- EXERCISE INSTRUCTIONS -
Every line below that has the string "search" adds one to the count. Give that count by itself.

- Records from a data source -
------------

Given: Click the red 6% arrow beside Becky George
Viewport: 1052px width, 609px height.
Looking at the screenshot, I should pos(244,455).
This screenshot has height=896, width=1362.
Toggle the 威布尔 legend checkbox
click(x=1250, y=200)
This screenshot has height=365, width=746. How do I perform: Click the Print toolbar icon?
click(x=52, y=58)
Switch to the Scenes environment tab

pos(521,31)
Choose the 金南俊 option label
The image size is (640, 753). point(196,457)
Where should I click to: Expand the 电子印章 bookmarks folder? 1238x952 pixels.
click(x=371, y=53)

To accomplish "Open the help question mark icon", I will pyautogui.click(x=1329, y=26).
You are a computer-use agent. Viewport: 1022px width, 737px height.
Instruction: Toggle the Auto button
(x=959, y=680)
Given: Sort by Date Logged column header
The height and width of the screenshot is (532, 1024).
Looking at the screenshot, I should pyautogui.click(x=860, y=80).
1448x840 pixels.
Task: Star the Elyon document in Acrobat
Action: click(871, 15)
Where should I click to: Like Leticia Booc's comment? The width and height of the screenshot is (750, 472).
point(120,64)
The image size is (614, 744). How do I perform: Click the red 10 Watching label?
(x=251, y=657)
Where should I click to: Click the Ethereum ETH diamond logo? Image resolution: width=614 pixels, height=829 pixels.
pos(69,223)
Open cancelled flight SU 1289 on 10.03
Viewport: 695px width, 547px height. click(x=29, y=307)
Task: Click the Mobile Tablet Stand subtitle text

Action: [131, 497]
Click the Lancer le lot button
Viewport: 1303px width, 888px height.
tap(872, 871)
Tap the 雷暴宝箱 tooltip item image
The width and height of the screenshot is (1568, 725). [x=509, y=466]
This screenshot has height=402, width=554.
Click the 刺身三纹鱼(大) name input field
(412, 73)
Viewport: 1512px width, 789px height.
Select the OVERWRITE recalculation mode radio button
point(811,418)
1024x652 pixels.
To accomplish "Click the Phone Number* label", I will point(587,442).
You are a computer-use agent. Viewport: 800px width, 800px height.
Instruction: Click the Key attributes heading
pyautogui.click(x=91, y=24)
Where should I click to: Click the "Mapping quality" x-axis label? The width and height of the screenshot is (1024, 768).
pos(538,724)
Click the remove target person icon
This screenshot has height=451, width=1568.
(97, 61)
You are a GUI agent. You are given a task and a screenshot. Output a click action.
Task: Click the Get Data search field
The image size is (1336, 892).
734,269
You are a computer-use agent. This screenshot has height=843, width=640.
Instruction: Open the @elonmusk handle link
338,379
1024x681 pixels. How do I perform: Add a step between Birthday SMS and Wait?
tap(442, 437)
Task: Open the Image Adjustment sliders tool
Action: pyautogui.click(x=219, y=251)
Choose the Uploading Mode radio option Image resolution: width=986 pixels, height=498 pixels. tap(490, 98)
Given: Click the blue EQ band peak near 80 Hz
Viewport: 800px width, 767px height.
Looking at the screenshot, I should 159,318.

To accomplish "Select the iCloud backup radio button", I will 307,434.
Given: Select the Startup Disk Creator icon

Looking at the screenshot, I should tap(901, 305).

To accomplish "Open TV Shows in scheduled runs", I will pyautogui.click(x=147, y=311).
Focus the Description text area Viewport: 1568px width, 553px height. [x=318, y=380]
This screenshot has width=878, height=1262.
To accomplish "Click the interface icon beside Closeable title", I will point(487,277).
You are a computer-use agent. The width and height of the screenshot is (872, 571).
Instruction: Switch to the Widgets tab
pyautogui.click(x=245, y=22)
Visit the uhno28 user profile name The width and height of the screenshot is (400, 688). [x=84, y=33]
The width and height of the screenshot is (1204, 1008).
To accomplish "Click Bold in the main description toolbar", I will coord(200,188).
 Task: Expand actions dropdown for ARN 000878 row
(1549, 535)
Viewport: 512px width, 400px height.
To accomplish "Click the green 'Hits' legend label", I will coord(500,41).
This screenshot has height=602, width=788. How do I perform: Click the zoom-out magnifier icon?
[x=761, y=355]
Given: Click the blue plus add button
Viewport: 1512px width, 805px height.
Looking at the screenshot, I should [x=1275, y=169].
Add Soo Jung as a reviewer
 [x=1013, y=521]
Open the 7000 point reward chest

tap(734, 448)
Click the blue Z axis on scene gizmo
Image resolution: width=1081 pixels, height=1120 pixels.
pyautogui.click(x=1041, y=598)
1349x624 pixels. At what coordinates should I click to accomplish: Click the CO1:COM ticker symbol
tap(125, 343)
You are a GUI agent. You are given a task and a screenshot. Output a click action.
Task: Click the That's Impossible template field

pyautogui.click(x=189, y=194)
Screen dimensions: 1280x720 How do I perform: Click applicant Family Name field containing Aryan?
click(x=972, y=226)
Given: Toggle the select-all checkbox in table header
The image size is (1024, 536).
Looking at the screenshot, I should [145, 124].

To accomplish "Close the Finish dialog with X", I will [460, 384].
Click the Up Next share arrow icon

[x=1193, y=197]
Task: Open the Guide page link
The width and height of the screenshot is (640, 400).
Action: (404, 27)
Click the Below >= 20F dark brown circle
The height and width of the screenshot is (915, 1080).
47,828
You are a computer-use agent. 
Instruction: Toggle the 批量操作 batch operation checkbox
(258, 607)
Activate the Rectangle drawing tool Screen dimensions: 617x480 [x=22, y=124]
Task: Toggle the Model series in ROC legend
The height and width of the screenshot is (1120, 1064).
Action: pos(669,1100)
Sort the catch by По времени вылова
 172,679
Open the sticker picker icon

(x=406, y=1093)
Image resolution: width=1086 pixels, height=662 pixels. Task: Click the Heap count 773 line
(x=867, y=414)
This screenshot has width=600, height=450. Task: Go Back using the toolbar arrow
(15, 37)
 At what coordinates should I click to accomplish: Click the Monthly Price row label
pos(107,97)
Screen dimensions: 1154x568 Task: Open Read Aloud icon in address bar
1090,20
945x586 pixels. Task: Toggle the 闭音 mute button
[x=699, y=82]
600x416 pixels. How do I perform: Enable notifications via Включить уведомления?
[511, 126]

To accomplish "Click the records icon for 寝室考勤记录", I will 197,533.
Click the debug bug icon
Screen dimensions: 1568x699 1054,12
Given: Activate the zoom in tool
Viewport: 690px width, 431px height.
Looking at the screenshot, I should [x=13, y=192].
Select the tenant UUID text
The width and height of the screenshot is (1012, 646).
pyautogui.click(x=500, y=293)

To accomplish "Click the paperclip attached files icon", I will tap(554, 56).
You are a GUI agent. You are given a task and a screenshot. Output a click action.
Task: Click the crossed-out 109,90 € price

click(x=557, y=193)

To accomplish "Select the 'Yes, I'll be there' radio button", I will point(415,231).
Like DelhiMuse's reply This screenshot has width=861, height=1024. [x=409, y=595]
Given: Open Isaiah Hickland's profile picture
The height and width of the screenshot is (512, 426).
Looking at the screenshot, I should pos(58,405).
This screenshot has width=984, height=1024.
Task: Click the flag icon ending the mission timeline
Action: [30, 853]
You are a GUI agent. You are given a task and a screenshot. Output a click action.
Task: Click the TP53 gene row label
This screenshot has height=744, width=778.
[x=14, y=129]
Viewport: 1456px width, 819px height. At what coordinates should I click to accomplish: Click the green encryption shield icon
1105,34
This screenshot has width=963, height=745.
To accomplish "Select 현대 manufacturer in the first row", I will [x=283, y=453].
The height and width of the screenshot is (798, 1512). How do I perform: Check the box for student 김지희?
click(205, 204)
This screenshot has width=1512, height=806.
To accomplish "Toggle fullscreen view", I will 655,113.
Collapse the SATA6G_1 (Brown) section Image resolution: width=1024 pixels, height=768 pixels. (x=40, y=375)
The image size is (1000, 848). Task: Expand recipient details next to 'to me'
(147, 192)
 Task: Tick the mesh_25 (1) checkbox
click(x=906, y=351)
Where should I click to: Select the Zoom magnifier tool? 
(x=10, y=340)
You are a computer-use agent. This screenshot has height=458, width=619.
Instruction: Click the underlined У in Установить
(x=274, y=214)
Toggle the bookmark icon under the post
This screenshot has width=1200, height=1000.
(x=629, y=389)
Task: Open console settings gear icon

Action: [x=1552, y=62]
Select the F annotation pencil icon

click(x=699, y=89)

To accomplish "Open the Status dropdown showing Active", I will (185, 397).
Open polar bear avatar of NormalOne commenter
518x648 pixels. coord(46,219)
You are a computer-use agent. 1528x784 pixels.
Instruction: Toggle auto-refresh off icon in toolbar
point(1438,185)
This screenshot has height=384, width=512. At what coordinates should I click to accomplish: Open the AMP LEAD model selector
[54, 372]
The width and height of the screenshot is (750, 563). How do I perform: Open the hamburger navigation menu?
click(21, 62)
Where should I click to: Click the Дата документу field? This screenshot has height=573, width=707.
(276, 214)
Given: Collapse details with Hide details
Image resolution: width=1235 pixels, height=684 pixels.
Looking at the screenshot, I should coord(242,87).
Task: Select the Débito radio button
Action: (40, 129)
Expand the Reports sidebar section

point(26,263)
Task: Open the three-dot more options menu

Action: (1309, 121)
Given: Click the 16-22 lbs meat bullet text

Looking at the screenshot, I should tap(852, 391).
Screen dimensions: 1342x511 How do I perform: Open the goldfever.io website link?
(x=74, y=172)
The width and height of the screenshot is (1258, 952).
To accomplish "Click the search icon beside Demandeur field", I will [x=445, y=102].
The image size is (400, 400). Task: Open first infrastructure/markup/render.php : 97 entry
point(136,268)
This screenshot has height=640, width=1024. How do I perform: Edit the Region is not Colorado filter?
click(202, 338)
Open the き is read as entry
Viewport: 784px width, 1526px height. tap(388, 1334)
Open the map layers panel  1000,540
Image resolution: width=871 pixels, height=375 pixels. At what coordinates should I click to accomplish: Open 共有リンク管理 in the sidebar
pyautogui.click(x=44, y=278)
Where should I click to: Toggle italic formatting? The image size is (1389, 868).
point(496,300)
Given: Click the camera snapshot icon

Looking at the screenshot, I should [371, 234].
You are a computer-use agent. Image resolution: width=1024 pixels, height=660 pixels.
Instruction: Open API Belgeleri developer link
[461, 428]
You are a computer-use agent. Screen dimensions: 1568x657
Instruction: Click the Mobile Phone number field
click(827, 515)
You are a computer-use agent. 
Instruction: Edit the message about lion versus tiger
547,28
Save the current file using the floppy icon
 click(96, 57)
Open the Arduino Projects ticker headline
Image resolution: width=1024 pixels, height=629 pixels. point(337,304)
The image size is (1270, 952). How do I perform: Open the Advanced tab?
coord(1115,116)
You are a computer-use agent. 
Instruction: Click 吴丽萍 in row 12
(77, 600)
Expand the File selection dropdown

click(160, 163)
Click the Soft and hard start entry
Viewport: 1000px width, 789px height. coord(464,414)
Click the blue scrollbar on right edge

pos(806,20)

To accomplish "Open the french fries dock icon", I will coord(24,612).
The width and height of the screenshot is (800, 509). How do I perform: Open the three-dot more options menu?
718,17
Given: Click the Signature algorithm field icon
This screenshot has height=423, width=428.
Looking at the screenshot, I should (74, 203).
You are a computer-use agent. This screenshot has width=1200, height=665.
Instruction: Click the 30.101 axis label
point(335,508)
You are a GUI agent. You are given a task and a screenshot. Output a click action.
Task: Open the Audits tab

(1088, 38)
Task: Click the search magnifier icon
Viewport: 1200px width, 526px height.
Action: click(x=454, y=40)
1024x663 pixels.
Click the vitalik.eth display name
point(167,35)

------------

- EXPECTED OUTPUT -
3